Several news outlets asked Casey if they could film him in the classroom this semester, so he sent an e-mail to his statistics professor asking if cameras could be permitted inside a lecture. Subsequent discussions led the profefssor, John Dobelman, to realize for the first time that Casey was in the NFL. He had assumed Casey played football for Rice.

"He was in anonymity," Dobelman said. "We actually did a poll at the beginning of the class to see who had outside jobs – and at Rice, not many students have outside jobs. We didn't have a clue at the time. It wasn't until I did some research on him that I thought something was going on, and then he says, 'Oh, by the way, I work for the Texans now and I'm a tight end.'

"Even before I knew that, he was one of the guys that really caught my attention because he always paid attention. He never had a laptop in class, always asked really good questions, was really engaged. One time my daughter was here in class and she even commented on his attentiveness. He does really great on the assignments and he's just a real prince of a guy, so it's a lot of fun to have him in the class."

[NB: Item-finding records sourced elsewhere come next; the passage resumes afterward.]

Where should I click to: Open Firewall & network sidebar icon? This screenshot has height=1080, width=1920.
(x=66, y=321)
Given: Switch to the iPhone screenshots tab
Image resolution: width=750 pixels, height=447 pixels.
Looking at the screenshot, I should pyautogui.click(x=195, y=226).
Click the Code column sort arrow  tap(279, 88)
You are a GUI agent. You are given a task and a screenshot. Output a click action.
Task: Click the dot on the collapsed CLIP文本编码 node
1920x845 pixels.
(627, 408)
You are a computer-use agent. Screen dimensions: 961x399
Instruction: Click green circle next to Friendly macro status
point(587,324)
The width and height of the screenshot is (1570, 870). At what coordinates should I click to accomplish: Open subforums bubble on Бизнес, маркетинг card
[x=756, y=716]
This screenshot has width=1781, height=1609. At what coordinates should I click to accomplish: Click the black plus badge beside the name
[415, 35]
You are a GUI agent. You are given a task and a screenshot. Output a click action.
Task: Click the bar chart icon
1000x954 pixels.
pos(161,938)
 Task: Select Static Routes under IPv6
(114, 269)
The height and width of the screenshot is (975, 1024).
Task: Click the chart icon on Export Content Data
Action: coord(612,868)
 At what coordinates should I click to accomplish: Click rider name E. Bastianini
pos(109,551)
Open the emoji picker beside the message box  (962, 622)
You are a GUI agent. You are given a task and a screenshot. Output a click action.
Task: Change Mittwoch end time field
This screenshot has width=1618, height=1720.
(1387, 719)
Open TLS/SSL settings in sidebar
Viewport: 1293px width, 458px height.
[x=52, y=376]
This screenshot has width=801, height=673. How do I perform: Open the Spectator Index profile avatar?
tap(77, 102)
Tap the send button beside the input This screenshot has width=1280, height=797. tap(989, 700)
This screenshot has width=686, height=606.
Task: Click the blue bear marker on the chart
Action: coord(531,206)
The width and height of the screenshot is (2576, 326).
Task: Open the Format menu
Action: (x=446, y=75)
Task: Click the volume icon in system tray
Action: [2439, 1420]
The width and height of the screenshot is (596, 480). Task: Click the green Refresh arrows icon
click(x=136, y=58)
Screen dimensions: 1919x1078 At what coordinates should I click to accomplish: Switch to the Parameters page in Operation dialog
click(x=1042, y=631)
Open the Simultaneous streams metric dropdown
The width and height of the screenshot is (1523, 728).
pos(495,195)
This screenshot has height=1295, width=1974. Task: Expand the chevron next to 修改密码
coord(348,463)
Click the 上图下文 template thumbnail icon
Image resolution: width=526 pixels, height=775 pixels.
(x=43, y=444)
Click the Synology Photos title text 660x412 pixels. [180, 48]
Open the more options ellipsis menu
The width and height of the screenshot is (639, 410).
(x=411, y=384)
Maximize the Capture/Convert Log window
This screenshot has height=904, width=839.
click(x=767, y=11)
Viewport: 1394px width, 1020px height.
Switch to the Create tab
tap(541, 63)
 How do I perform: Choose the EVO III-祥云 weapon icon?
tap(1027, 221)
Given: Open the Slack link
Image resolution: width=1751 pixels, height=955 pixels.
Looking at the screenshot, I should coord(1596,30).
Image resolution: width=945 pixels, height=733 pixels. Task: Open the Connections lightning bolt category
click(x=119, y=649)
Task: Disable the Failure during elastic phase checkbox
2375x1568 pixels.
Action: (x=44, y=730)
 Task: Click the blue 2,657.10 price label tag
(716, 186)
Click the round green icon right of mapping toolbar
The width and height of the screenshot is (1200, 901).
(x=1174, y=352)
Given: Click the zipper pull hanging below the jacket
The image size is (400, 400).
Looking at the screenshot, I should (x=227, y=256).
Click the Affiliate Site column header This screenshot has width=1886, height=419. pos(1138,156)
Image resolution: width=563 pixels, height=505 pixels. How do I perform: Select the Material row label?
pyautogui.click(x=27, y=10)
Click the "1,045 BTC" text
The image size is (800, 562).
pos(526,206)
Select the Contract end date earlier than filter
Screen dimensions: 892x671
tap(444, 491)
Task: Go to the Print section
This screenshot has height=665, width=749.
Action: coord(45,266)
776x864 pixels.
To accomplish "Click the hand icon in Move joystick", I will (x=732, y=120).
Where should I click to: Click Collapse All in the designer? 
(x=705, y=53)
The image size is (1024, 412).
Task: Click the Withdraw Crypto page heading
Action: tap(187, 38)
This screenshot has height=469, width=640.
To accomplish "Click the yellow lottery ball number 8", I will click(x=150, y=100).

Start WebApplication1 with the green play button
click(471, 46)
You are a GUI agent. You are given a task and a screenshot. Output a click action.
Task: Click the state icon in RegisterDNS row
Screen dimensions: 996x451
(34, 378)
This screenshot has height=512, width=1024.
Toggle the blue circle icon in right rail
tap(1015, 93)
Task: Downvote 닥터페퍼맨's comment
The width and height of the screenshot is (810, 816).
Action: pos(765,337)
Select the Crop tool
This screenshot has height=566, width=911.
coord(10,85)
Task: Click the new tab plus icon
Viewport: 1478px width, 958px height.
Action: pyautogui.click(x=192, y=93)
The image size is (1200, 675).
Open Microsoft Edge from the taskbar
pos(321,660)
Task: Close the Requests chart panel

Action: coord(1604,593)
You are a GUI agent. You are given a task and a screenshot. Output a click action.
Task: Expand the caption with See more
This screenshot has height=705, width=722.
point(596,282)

Casey – who had a 3.7 grade point average in two years at Rice – is a triple-major in economics, managerial studies and sports management with a minor in business. He needs 29 hours to graduate and is taking 16 of those this semester.

In addition Dobelman's class (Statistics 385: Methods of Data Analysis and System Optimization), Casey is taking courses in macroeconomics, humanities, corporate finance and business law/economics.

"His first semester here, he took 19 hours and he had a 4.0," Rice football coach David Bailiff said, shaking his head. "His second semester, he took 18 hours and had like a 3.8. So I called him into my office and I said, 'James, a 3.8's not acceptable.' And he said, 'It'll never happen again, sir.' I said, 'James, I'm kidding you, man – 3.8 is great. You've been in school a year now, and you had a 4.0 and a 3.8.' He said, 'I want 4.0's every semester,' and he means it."

These days, Casey doesn't expect his GPA to be quite as high. On top of his difficult course-load, he has to dedicate a good portion of each day to working out for the upcoming NFL season.

With the Texans' OTAs and mini-camp looming on the horizon, Casey has been boxing and doing light mixed martial arts training with Rice strength coach Rusty Whitt, who is from Casey's hometown of Azle, Texas.

"The hand hand-to hand combat should help with all the special teams stuff we do and just blocking in general," Casey said. "Running your routes and trying to get off man coverage, you're always using your hands, and I think that's really going to help, just strengthening my hands up, strengthen my grip up. The first couple of days I did it, my forearms were so sore after I was punching the bag just because I'm not used to punching stuff. But now I'm getting used to it and it's going to help out a lot with using my hands on the football field."

Casey also has taken up another new interest in his time on campus, one that caught his college coach very much off-guard. He's been volunteering as a video assistant at Rice's spring football practices.

"He's the most driven young man I've ever been around, but he came up to us (Monday) at practice and wanted to know if he could learn to film," Bailiff said. "So we sent him up in the tower, he films the entire practice, he comes down and he says, 'I think I did a good job, Coach. I'll send you what I filmed later.'

"Sure enough, this morning I walk in there, he sent me his film, he wants to know how to improve, anything in his technique he can do, different angles.

"He has a good time in everything he does and he works hard at it. And there's no job too big, no job too small, he's just happy to help out around here."

Bailiff thinks that frame of mind has Casey positioned for future success, both in the classroom and on the field.

"I've never seen one like James," Bailiff said. "I think a lot of it is just his life story, and I think it's every day he wakes up determined and focused to be an overachiever. He backs it up with a tremendous work ethic and attitude that is the best I've ever been around, day in and day out."